Within the organized refugee camps, there is a plan for construction of schools to expand the education system to meet the demands of the growing population of children, however barriers to education remain. Over half to the children currently living in the camp are not registered for formal schooling. And this does not address the children living on the outskirts of the camp or outside altogether.
When arriving in an organized refugee camp, registration with the UNHCR ensures access to free medical care, which is often limited. The camps, such as Zaatari, also usually offer meager food, water, and as stated above – some means of education. But of the millions of refugees displaced from Syria, there are a large number who do NOT register with the United Nations. There are likely various reasons for this, but the most common seem to be fear of retaliation or being forced to return to Syria, increasing difficulty in leaving the camps once established, and the desire for freedom to search for work or other means of income in order to support one’s family. Much of our medical care on this trip was for the latter population of refugees, meaning that we were likely the only source of medical treatment that they were able to receive – even in a life or death situation.
We spent time in one of the nearby random camp settlements, visiting with the families to get a better idea of what their living situation was like and how it may contribute to their current health.

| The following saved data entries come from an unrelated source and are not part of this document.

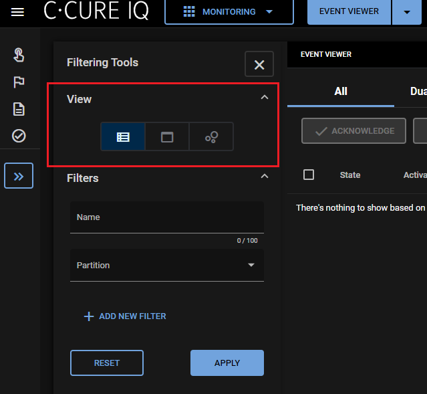Viewport: 427px width, 394px height.
Task: Switch to the grouped nodes view
Action: point(211,137)
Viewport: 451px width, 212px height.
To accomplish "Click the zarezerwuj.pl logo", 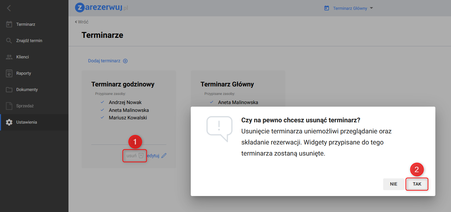I will 101,8.
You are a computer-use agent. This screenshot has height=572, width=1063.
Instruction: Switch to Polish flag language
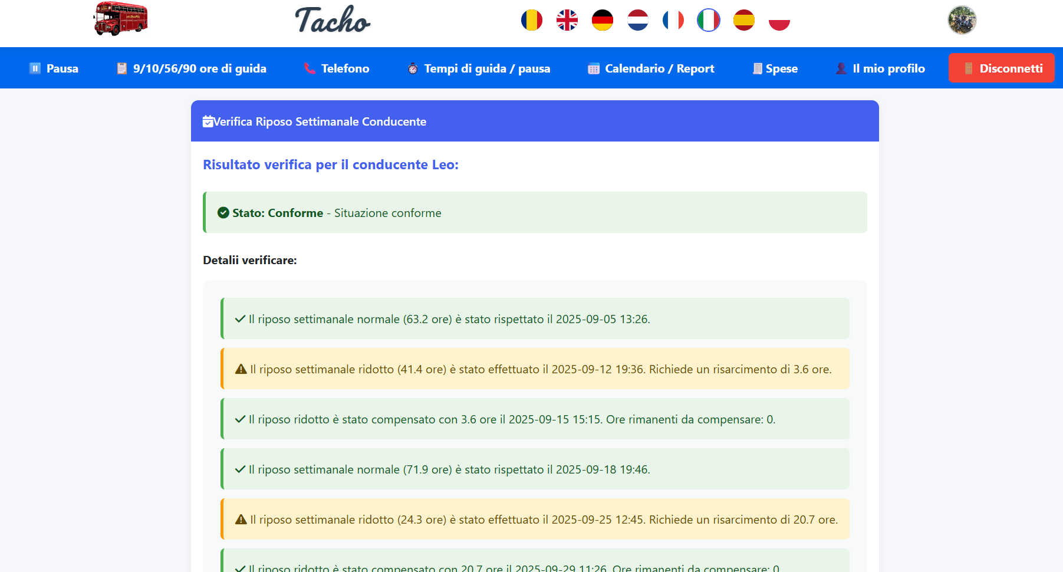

With most of the children at prime school age, they are growing up without formal education. Some parents try to work with their children on their own, teaching them basic numbers, colors, and how to write their name. But unfortunately, the education often stops here.
Having been here since the Syrian conflict began, this life is the only one that most of these children know. Many children under the age of 6 either came as infants with their families from Syria or were born instantly into refugee status. They don’t know what it means to shop in a grocery store, to go to a mall, or to have their own room or even their own bed to sleep in. Most wear hand-me-downs or tattered clothes, share shoes with siblings and neighbors, and even forage for scraps to eat.

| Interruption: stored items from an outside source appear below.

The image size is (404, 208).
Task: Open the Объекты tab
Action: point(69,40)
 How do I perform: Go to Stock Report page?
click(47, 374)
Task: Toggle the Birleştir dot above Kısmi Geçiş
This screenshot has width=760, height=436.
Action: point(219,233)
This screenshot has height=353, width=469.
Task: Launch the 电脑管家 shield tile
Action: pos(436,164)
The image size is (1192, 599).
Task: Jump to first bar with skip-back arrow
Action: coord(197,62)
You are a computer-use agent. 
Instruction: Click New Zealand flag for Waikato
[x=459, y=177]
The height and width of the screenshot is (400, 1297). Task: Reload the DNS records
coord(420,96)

The one thing that most of these children recognize unconditionally is love. For many, their families have made excruciating sacrifices in order to leave the dangers of their home country. But in the midst of tragedy, the refugee population has banded together and children play together within the small communities and families look out for each other. Regardless of the circumstance, the children are able to smile and express joy and gratitude for even the simplest thing such as a hug.
Many of the children work hard to help their families with tasks inside the refugee camps, such as carrying water or supplies. For some of the young males who were left fatherless in the aftermath of war, they are now the head of the household and bear the heavy burden of watching over the rest of their loved ones.
As in most refugee environments, the medical ailments are predictable. The dry heat lends itself to multiple skin diseases such as eczema and psoriasis, but due to the lack of clean water combined with close living quarters, scabies and parasitic diseases are also common.
Walking around the camps, the children wanted their picture taken and would run in front of us and pose. After the shutter clicked, they would run around and ask to see themselves.
Although experiencing such devastation can be heartbreaking, it also can be inspiring. To see these children still laughing, able to experience so much joy and love, truly exemplifies the resiliency of the human spirit.
Because many families had to leave their homes in Syria suddenly and with whatever they could carry, they have very few – if any – personal belongings to speak of. This poses a complex problem for this generation of Syrian children. Because of the high number of children born within the camps, as well as the number of birth certificates that had to be left behind, many of these children are unable to register for citizenship in any country. Moving forward, this could pose devastating consequences for their future – as they will be unrecognized legally as citizens in any state.
Where do they go from here? Will they be able to return to Syria without documentation of citizenship? Will they be able to stay where they are? How will they get an education, grow up, raise a family? These questions all remain, for now, unanswered. Only time will tell how this scenario plays out for this generation of children.